Find every line in the items that contains the string "resolution", matching case exactly, and copy each such line.

§ **Recorded data**
* start *

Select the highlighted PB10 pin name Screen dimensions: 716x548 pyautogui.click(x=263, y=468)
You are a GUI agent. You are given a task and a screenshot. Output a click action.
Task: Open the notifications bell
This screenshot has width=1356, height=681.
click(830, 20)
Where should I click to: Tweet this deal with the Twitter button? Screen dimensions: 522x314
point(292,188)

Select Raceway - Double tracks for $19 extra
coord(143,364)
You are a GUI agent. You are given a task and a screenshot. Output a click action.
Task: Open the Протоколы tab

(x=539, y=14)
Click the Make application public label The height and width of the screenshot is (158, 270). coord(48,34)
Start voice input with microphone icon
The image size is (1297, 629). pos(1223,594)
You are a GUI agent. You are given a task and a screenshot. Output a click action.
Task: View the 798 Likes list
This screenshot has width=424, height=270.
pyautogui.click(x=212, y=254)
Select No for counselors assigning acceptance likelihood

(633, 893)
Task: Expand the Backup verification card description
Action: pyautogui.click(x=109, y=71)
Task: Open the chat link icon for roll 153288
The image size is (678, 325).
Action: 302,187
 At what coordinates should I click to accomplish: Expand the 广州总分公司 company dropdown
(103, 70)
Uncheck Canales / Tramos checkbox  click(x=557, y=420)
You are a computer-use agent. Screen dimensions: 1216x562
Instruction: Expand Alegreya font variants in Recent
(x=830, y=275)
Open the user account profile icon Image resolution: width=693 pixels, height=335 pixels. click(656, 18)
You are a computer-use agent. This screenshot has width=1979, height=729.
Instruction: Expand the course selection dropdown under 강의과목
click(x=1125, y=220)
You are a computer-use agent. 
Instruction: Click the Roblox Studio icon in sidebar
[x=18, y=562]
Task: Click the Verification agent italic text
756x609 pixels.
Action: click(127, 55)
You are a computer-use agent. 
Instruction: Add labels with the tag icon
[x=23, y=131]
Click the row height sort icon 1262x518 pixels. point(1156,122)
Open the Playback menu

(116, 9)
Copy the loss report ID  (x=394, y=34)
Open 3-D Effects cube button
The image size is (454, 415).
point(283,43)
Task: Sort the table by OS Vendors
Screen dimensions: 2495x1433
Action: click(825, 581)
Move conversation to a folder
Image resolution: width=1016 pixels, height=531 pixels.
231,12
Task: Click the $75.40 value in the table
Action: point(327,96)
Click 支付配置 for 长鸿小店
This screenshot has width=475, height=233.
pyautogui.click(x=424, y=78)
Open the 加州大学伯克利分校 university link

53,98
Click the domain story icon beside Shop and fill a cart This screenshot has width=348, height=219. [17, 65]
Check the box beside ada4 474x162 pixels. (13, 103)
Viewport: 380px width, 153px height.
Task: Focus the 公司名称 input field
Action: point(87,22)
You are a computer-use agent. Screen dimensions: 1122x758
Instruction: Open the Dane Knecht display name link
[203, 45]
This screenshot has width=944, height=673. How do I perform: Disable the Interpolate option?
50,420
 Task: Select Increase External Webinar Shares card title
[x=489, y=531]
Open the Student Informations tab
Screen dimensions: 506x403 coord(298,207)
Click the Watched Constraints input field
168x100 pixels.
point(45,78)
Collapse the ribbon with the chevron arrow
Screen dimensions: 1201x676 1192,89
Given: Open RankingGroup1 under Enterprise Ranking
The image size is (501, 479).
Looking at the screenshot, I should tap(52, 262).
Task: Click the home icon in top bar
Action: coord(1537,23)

* end *

§ **FULL RESPONSE**
Open the user account profile icon Image resolution: width=693 pixels, height=335 pixels. click(656, 18)
Image resolution: width=1016 pixels, height=531 pixels.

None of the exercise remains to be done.